Instruction:
Retype the rows from the line containing "Task: Click the Review status column header" through the line containing "(x=265, y=179)", both included, with no changes.

[Word and element location rows]
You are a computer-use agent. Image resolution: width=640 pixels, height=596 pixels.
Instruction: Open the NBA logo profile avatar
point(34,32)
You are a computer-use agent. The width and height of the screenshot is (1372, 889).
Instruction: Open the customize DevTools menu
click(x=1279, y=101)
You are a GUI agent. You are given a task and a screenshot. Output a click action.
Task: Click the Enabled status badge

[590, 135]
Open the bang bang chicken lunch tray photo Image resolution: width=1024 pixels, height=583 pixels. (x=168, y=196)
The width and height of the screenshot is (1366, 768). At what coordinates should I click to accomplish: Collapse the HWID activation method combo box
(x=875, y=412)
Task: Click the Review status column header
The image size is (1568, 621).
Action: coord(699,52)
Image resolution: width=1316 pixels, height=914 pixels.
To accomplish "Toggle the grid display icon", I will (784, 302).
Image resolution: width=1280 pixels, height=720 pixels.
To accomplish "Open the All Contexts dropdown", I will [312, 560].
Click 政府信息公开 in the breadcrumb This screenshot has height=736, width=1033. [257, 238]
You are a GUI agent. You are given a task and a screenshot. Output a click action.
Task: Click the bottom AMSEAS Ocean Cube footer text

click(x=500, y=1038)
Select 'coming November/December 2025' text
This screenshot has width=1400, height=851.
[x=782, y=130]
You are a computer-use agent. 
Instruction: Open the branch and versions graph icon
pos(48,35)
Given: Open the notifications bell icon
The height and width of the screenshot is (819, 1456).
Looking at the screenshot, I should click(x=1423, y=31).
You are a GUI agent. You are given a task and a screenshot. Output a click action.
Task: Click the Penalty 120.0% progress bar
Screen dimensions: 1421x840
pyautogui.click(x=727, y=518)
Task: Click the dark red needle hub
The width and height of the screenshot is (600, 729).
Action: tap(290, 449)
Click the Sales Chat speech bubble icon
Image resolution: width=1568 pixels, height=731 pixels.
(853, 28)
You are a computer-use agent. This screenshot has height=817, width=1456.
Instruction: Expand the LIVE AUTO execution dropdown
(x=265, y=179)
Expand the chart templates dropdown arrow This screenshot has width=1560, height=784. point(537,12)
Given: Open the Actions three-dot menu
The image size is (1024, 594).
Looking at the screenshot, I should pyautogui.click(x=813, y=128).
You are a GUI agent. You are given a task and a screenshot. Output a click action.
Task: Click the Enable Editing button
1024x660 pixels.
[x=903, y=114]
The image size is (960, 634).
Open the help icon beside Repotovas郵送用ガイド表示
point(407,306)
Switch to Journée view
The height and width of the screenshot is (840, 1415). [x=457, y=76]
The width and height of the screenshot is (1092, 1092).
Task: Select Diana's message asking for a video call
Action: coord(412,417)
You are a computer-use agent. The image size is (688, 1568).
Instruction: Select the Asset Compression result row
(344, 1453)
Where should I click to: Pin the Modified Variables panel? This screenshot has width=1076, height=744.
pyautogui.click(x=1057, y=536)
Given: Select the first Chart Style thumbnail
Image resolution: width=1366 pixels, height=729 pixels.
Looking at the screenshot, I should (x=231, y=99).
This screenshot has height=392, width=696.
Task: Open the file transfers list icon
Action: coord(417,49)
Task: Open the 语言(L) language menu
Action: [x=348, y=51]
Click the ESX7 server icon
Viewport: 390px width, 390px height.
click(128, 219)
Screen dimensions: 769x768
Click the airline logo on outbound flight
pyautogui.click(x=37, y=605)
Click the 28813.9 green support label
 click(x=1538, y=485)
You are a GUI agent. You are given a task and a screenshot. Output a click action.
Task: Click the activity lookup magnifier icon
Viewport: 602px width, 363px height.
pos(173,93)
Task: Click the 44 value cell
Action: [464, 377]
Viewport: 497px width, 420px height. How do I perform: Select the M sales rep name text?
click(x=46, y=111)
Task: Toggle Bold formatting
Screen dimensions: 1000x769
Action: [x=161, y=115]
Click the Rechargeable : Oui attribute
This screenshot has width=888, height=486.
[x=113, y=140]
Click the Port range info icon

Solved problem:
Task: Click the Review status column header
The image size is (1568, 621).
Action: coord(699,52)
Image resolution: width=1316 pixels, height=914 pixels.
To accomplish "Toggle the grid display icon", I will (784, 302).
Image resolution: width=1280 pixels, height=720 pixels.
To accomplish "Open the All Contexts dropdown", I will [312, 560].
Click 政府信息公开 in the breadcrumb This screenshot has height=736, width=1033. [257, 238]
You are a GUI agent. You are given a task and a screenshot. Output a click action.
Task: Click the bottom AMSEAS Ocean Cube footer text

click(x=500, y=1038)
Select 'coming November/December 2025' text
This screenshot has width=1400, height=851.
[x=782, y=130]
You are a computer-use agent. 
Instruction: Open the branch and versions graph icon
pos(48,35)
Given: Open the notifications bell icon
The height and width of the screenshot is (819, 1456).
Looking at the screenshot, I should click(x=1423, y=31).
You are a GUI agent. You are given a task and a screenshot. Output a click action.
Task: Click the Penalty 120.0% progress bar
Screen dimensions: 1421x840
pyautogui.click(x=727, y=518)
Task: Click the dark red needle hub
The width and height of the screenshot is (600, 729).
Action: tap(290, 449)
Click the Sales Chat speech bubble icon
Image resolution: width=1568 pixels, height=731 pixels.
(853, 28)
You are a computer-use agent. This screenshot has height=817, width=1456.
Instruction: Expand the LIVE AUTO execution dropdown
(x=265, y=179)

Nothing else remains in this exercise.